I wrote a long essay about the parameters of ‘preference’ in the context of preference utilitarianism here, which I think equally applies to supposedly nonmoral uses of the word (IIRC I might have shown it to you before?). The potted version is that people frequently use the word in a very motte-and-bailey-esque fashion, sometimes invoking quasi magical properties of preferences, other times treating them as an unremarkable part of the physical or phenomenal world. I think that’s happening here:
> {cultural relativism … daughter} examples
There’s a relatively simple experientialist account of these, which goes ‘people pursue their daughter’s/culture’s wellbeing because it gives them some form of positive valence to do so’. This is the view which I accuse of being a conflict doctrine (unless it’s paired with some kind of principled pursuit of such positive valence elsewhere).
You seem to be saying your view is not this: ‘I’d do it because I value more than just my own experiences’.
If this is true, then I think many of my criticisms don’t apply to you—but I also think this is a very selective notion of antirealism. Specifically, it requires a notion of ‘to value’, which you’re saying is *not* exclusively experiential (and presumably isn’t otherwise entirely physical too—unless you say its nonexperiential components are just a revealed preference in your behaviour?).
Perhaps you just mean a more expansive notion of experiential value than the word ‘happiness’ implies.

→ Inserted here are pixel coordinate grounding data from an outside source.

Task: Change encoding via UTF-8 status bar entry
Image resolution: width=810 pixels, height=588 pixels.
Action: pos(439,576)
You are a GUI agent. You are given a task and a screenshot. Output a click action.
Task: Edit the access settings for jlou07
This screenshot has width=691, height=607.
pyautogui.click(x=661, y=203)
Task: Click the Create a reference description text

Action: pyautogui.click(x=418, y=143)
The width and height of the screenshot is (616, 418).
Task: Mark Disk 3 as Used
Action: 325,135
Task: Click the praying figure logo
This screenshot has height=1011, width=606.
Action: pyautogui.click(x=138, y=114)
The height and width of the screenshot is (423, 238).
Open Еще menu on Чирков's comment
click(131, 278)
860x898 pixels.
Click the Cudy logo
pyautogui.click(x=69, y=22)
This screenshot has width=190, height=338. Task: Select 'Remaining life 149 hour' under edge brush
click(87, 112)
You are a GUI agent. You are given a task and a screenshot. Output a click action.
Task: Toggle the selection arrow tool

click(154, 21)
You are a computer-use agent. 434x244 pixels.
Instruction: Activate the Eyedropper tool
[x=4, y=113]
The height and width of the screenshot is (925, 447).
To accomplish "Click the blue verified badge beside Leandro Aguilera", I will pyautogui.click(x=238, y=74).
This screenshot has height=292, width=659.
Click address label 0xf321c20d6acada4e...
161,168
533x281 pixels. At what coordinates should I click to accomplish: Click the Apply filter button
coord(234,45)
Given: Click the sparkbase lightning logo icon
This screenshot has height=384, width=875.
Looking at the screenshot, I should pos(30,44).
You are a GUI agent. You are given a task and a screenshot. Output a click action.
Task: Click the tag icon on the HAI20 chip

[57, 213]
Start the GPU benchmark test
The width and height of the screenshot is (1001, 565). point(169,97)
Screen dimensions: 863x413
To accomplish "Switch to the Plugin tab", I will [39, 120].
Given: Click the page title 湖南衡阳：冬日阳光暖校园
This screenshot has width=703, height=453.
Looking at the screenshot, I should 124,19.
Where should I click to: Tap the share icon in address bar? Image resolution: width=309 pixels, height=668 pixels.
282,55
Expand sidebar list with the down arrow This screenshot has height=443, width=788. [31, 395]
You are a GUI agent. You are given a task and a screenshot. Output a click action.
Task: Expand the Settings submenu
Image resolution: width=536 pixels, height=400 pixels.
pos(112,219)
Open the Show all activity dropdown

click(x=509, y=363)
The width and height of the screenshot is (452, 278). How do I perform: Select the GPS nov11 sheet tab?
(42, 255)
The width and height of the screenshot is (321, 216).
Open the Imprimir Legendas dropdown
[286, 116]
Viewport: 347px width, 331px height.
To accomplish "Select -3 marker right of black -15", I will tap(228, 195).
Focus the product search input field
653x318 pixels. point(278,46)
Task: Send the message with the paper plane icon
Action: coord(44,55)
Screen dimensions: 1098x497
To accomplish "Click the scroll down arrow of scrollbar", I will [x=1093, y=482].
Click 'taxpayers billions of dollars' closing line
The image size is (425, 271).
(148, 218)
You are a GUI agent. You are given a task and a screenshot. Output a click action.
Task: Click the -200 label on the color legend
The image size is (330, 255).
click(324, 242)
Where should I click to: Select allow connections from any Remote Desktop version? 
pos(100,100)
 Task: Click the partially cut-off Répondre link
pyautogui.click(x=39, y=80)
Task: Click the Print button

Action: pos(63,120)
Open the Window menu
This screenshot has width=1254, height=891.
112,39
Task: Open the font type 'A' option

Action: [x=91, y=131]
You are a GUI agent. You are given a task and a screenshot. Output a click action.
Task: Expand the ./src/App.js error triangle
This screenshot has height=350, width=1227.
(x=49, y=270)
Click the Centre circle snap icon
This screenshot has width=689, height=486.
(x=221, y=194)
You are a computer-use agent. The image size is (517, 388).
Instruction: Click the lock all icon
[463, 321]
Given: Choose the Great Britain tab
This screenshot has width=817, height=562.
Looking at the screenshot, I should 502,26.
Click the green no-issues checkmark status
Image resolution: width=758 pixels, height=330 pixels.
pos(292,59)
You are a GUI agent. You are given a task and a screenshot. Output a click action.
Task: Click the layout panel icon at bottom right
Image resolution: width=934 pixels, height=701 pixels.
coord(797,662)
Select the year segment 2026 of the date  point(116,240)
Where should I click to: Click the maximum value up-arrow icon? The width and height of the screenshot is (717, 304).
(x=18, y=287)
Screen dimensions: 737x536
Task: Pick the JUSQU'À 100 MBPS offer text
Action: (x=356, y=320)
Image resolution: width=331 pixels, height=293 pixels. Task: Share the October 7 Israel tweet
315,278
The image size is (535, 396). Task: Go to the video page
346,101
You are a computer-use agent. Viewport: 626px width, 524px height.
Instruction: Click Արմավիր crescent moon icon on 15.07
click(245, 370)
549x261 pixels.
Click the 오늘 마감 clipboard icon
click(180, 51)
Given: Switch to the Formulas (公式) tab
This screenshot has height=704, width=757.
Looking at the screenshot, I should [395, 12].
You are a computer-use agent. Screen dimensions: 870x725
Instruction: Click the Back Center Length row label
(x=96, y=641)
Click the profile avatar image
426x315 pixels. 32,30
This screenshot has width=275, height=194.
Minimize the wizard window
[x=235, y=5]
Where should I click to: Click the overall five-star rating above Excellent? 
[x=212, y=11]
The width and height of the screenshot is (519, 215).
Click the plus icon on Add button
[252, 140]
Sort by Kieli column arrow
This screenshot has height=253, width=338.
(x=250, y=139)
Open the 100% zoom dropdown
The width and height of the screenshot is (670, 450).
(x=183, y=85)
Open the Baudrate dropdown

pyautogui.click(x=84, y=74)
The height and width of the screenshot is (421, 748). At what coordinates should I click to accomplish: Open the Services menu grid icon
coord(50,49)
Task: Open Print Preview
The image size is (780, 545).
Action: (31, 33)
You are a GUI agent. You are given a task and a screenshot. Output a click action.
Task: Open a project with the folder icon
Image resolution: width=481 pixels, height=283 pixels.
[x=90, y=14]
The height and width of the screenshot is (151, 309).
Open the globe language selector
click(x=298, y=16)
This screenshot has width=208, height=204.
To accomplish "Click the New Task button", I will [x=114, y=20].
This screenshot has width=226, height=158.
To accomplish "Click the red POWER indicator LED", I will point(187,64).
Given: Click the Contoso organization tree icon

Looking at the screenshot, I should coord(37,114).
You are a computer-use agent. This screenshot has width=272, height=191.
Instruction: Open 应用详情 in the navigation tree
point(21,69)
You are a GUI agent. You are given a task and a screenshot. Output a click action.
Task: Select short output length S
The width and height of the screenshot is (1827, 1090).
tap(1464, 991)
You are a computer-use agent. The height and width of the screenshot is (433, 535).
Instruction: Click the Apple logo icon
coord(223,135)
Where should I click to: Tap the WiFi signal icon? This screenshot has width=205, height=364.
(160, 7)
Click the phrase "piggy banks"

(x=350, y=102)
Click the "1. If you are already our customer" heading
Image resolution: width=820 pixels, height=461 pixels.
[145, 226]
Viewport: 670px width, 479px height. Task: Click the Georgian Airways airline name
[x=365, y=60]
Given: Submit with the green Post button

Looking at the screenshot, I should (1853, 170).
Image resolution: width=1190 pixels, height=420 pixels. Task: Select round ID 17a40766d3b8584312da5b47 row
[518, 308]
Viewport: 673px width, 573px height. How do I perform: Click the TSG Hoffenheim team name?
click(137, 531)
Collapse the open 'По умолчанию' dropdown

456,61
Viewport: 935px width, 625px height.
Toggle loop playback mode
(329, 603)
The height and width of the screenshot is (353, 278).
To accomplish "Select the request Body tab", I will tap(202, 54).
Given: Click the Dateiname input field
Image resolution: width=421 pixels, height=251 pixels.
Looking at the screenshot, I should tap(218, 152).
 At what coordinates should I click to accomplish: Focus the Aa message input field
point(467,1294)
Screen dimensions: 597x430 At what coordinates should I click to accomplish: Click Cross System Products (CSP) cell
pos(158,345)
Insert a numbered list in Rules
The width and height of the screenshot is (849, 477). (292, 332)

I use the latter to mean ‘any positively valenced experience’, fwiw—I don’t think the colloquial distinction is philosophically interesting. But that puts you back in the ‘doctrine of conflict’ camp, if you aren’t able to guide someone, through dispassioned argument, to value your daughter/culture the way you do if they don’t already.
For the record, I am not claiming that a large majority of persuasion falls into the 6th/7th groups. I think it’s a tiny minority of it in fact—substiantially less than the amount which is e.g. demonstrating how to think logically or understand statistics, or persuading someone to change their mind with logic or statistical data, both of which are already miniscule.
But the difference between antirealism and exclusivism/realism is that antirealism excludes the possibility of such interactions entirely.
But you have no access to whether the outcome is achieved, only to your phenomenal experience of changing belief that it will/won’t be or has/hasn’t been. So if you don’t recognise the valence of that process of changing belief as the driver of your motivation and instead assert that some nonphysical link between your behaviour and the outcome is driving you, then under the exclusionary definition of moral facts you appear to be invoking one.
When we see a predictable pattern in the world, we generally understand it to be the result of some underlying law or laws, such that if you knew everything about the universe you could in principle predict the pattern before seeing it.
It seems basically impossible to explain the convergence towards the philosophies above by any law currently found in physical science. Evolutionary processes might drive people to protect their kin, deter aggressors etc, but there’s no need for any particular cognitive or emotional oattachment to the ‘rightness’ of this (there’s no obvious need for any emotional state at all, really, but even given that we have them they might have been entirely supervenient on behaviour, or universally tended towards cold pragmatism or whatever). And evolutionary process have no ability to explain a universally impartial philosophy like utiltiarianism, which is actively deleterious to its proponents’ survival and reproductive prospects.
So what are the underlying laws by which one could have predicted the convergence of moral philosophies, rather than just virtue signalling and similar behaviours, in particular to a set including utilitarianism?